A recent study looked at the rates of antidepressant medication usage in people who had battled cancer before the age of 25 and compared those rates to those in people who had never had cancer. The study’s findings did show higher rates of antidepressant prescriptions for the former cancer patients, even if they had beat cancer over 20 years ago.
"Talk to a therapist about any mental health symptoms."
Rebecca J. Deyell, MD, MHSc, from the Division of Oncology, Hematology and Bone Marrow Transplant at British Columbia Children’s Hospital and University of British Columbia in Vancouver, Canada, worked with a team of colleagues for the investigation.
For the study, 2,389 people who had been diagnosed with cancer before the age of 25 and were still alive at least 5 years later were selected. They were located from a health insurance registry between 2001-2004.
A group of 23,890 non-cancer patients were compared to the former-cancer group. The non-cancer group was age and gender matched to the former-cancer group for similarity in comparison.
Researchers verified all prescription medications through the health insurance registry.
Prescription antidepressant use was compared between the two population groups.
Analysis showed that former child, adolescent and young adult cancer patients were roughly 1.2 times more likely to have taken antidepressants compared to the non-cancer group.
Former cancer patients were roughly 1.3 times more likely than non-cancer counterparts to take pharmaceuticals from two or more antidepressant categories.
The type of cancer treatment used did not influence antidepressant usage.
Former cancer patients showed higher rates of antidepressant use if they were female, in young adulthood at the time of cancer and/or more than 20 years post-treatment for cancer.
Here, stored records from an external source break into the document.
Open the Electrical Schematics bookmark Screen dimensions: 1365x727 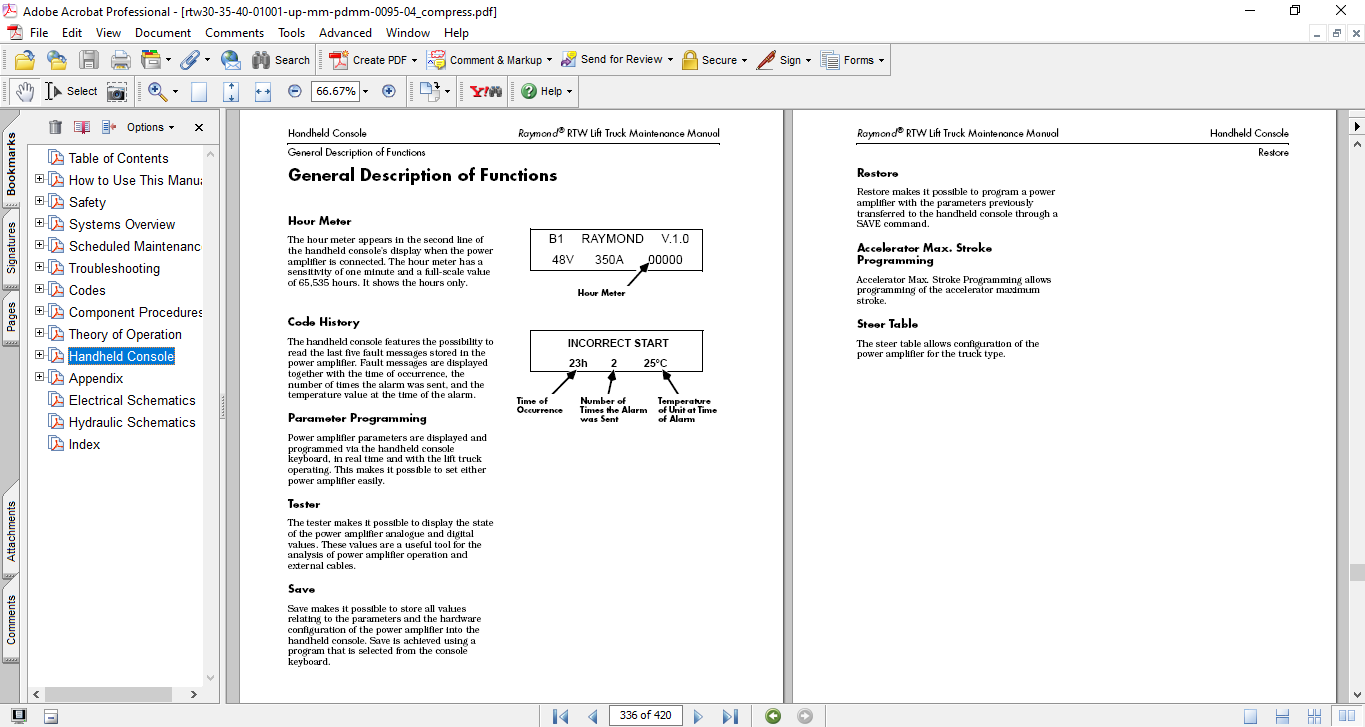click(132, 400)
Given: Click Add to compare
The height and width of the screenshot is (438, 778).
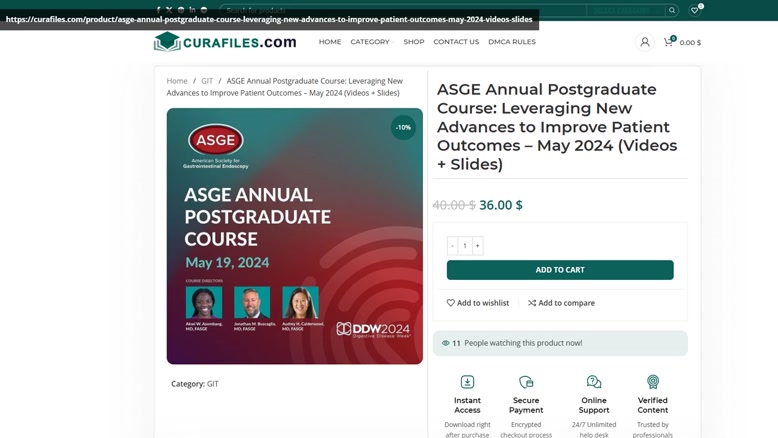Looking at the screenshot, I should [561, 303].
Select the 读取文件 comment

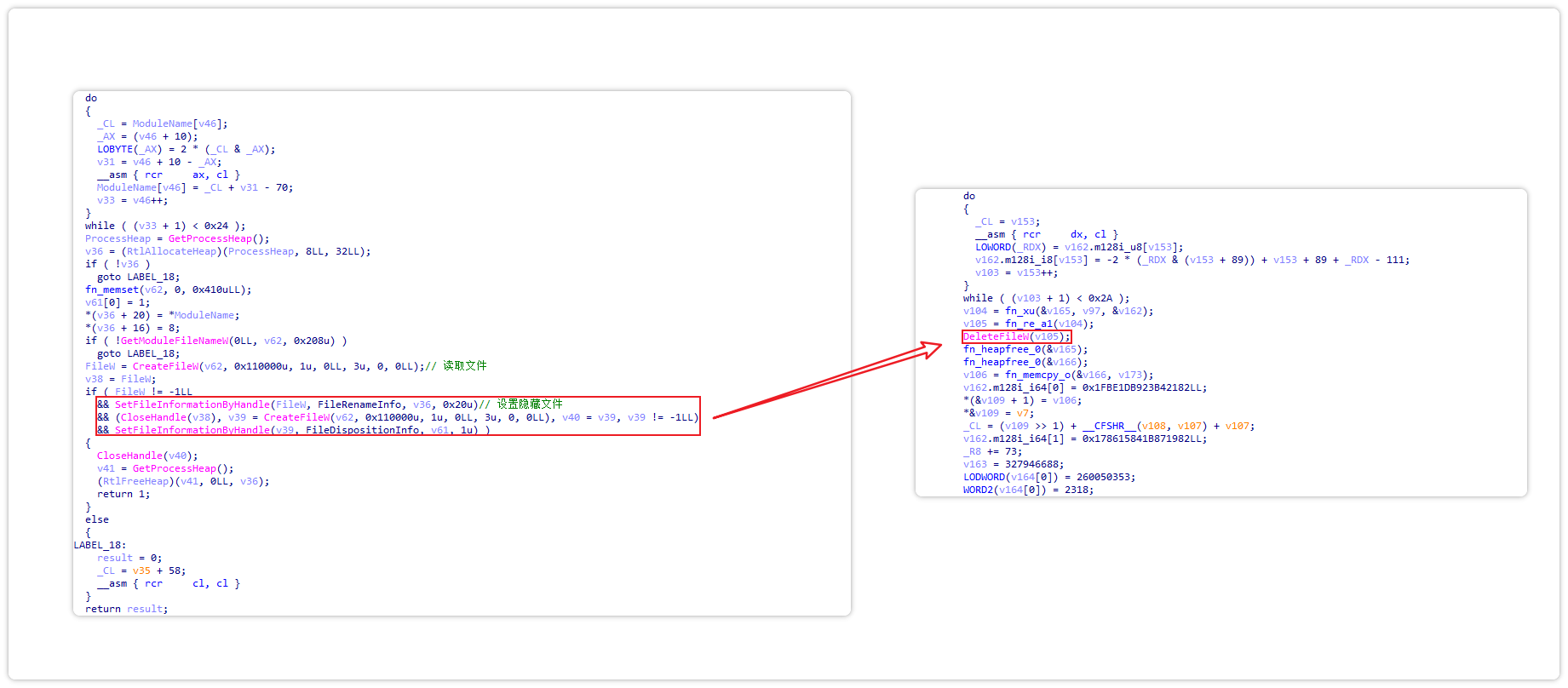point(464,366)
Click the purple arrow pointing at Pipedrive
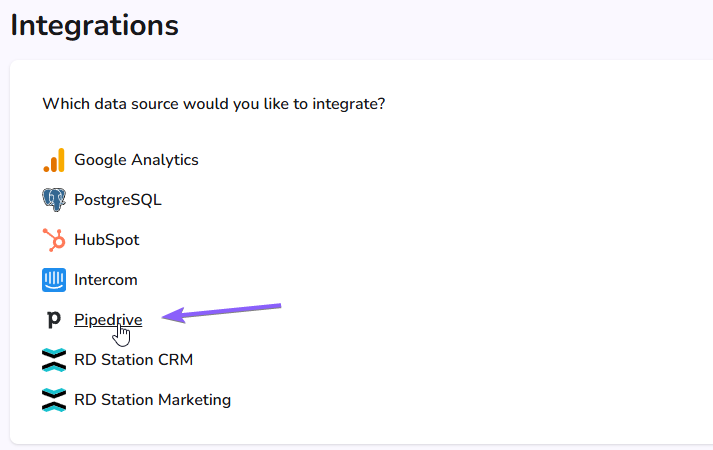This screenshot has height=450, width=713. (221, 313)
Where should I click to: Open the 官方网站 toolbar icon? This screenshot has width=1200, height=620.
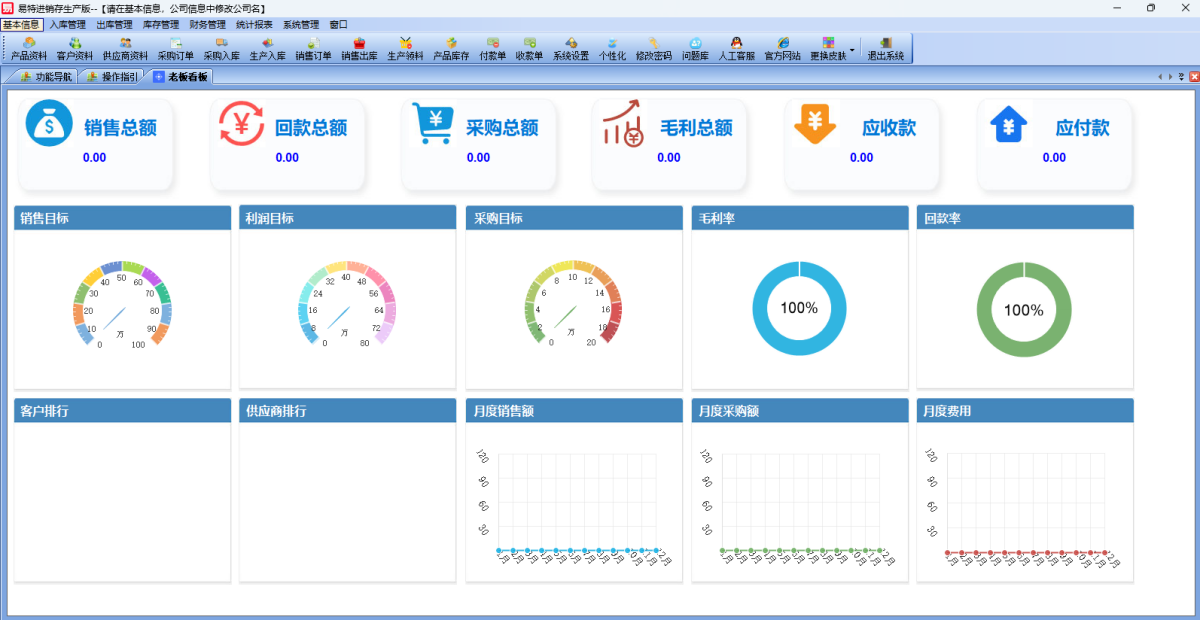(x=782, y=49)
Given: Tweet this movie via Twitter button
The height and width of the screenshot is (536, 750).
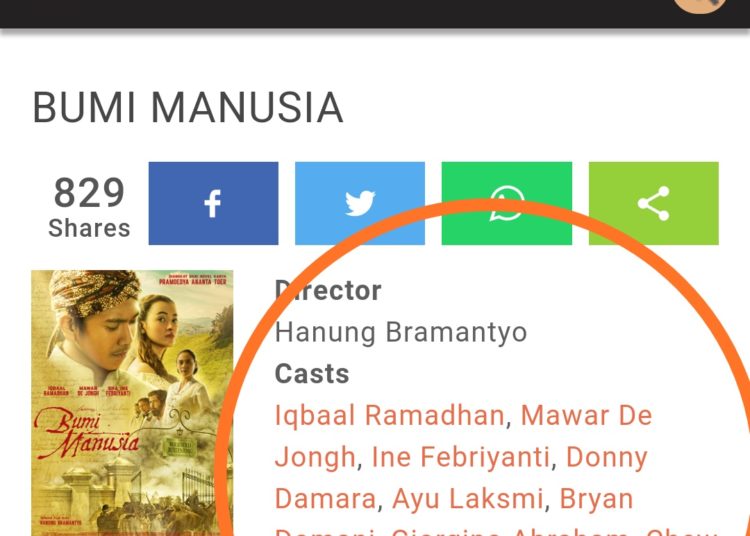Looking at the screenshot, I should pyautogui.click(x=360, y=203).
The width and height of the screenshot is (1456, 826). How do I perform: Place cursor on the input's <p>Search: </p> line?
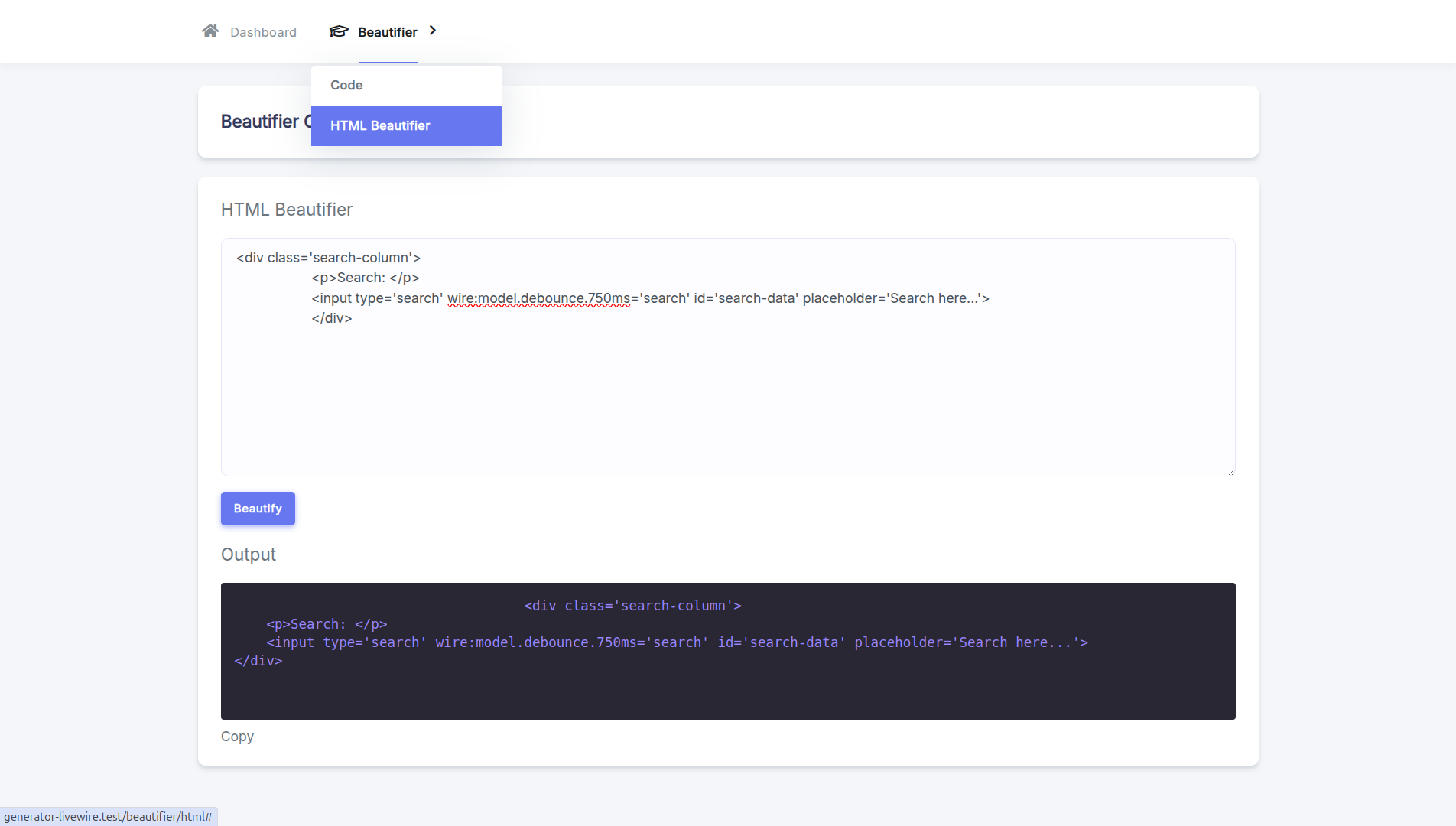[x=366, y=278]
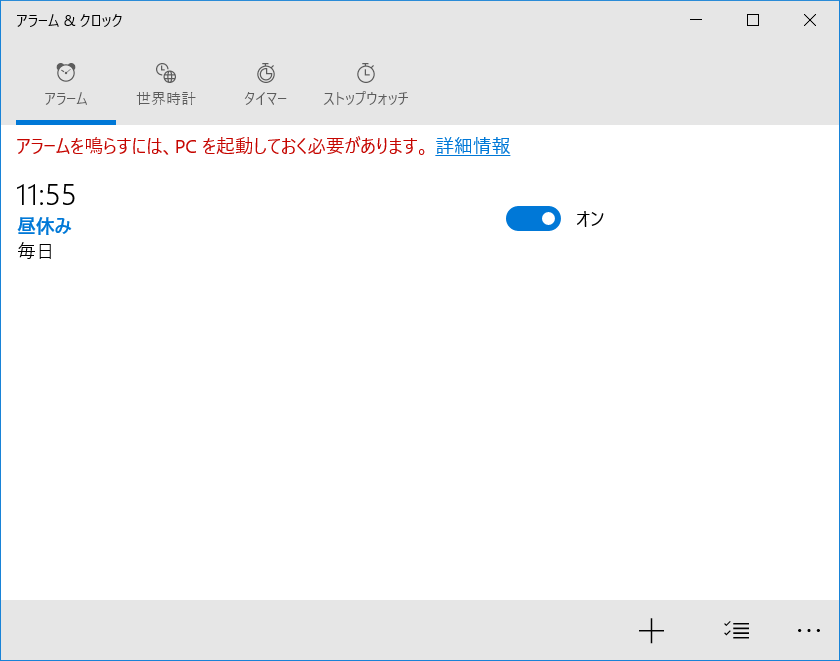Add a new alarm with the plus icon
Viewport: 840px width, 661px height.
651,630
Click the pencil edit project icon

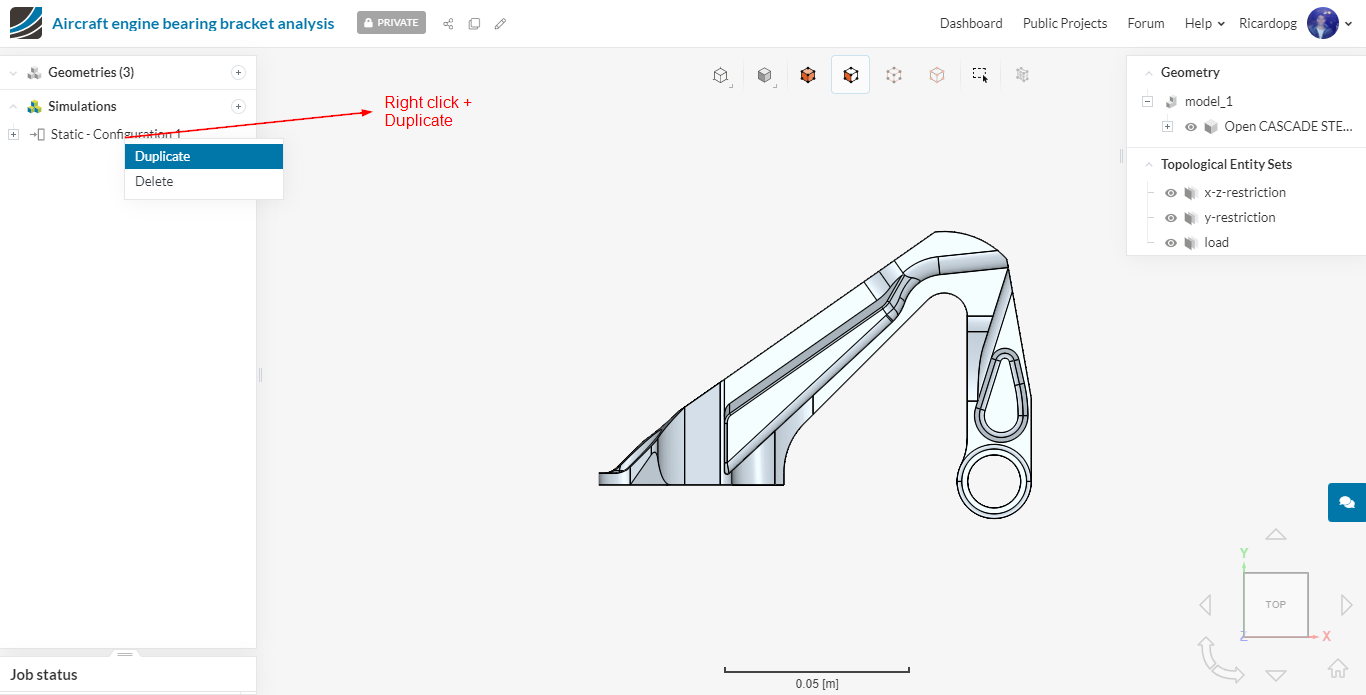(x=500, y=23)
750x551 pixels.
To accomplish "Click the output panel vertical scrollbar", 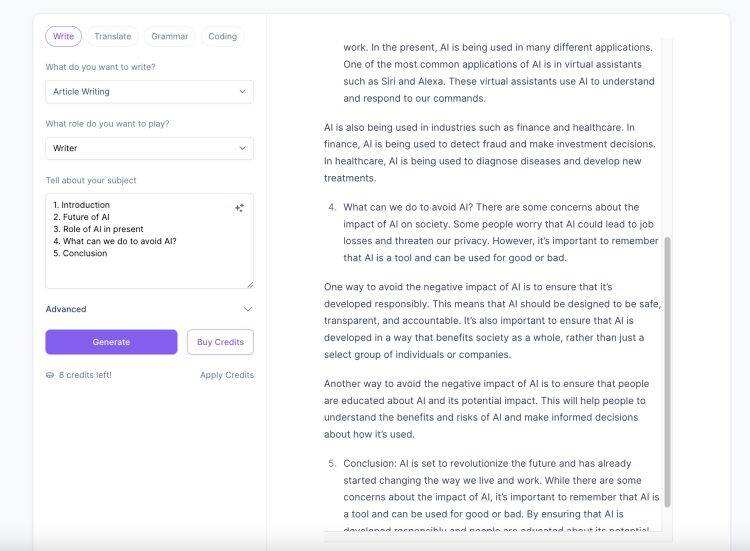I will (667, 370).
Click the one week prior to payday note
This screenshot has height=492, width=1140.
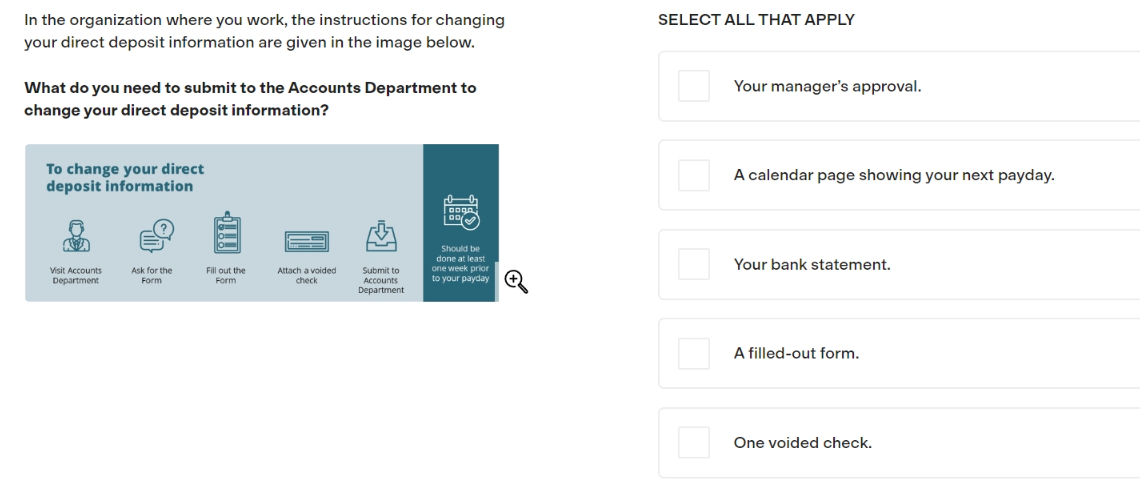coord(460,264)
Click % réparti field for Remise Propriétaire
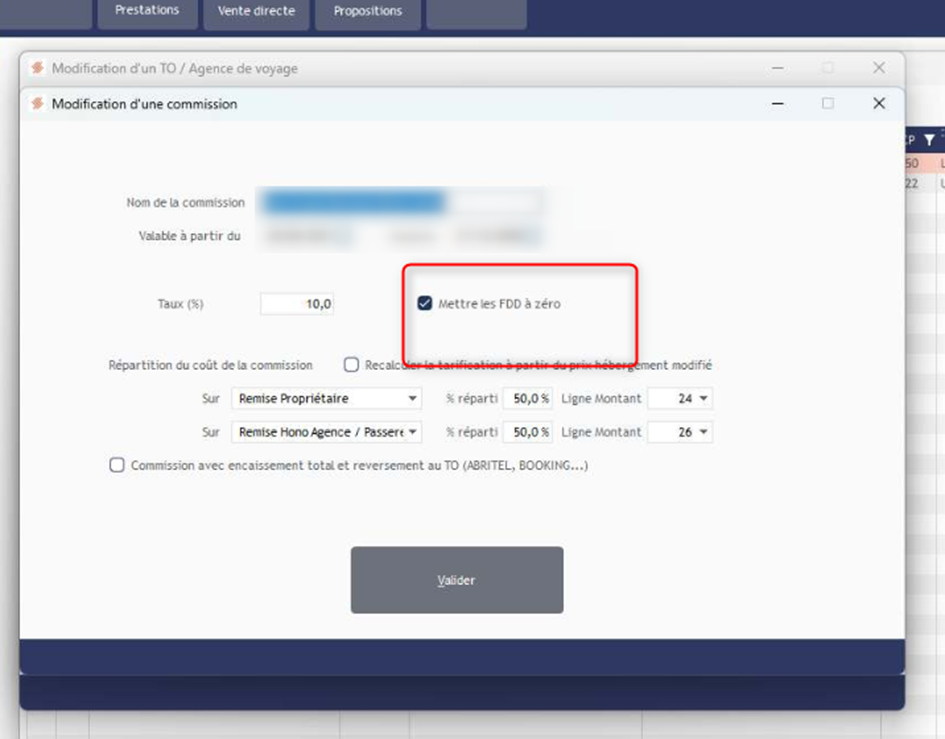Image resolution: width=945 pixels, height=739 pixels. point(527,399)
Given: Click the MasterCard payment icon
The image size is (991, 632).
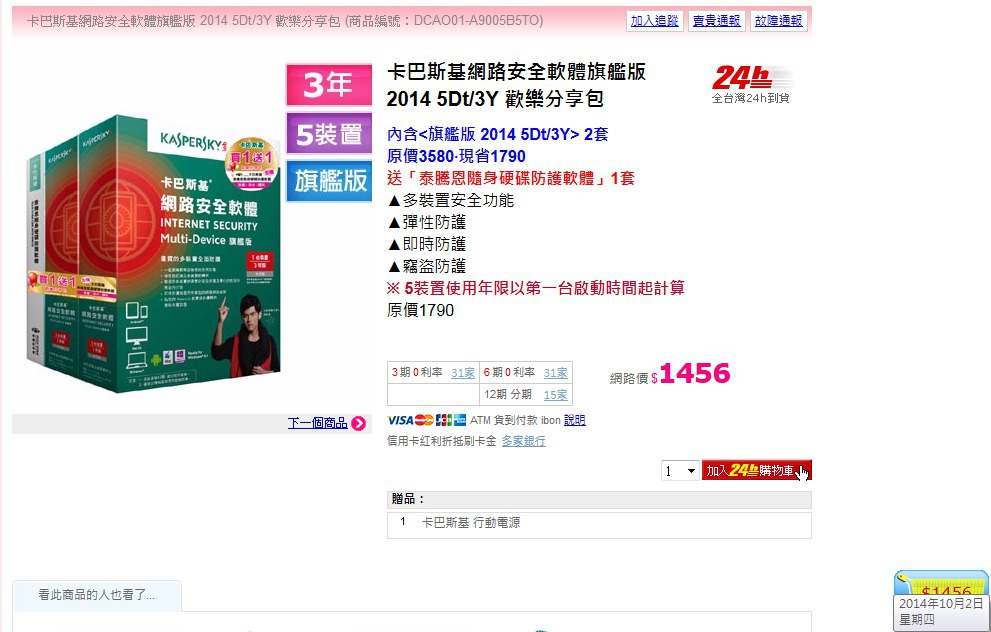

Authors concluded, “Survivors of childhood, adolescent and young adult cancer are more likely to fill antidepressant prescriptions compared to peer controls. This may indirectly reflect an increased underlying prevalence of mental health conditions among survivors.”
Shelli Kesler, PhD, Assistant Professor of Psychiatry at Stanford University and dailyRx Contributing Expert, said, "In addition to the obvious stress of dealing with a life threatening illness and the disruption this can cause in one's life, cancer and its treatments (e.g. chemotherapy, radiation, etc.) can actually alter certain hormones in the body that regulate mood and stress response."
"For example, previous research has shown that individuals with cancer have altered patterns of cortisol, a hormone involved in mood and stress. Cancer and chemotherapy also increase inflammation which is associated with increased depression. Additionally, chemotherapy has been associated with brain changes in regions of the brain that are responsible for mood and emotional regulation."
"In summary, increased depression among cancer survivors has both psychological and physiological factors and therefore it is important that these children and youth receive appropriate mental health care to determine if medications such as antidepressants can be helpful in reducing symptoms of depression."
This study was published in December in Pediatric Blood & Cancer.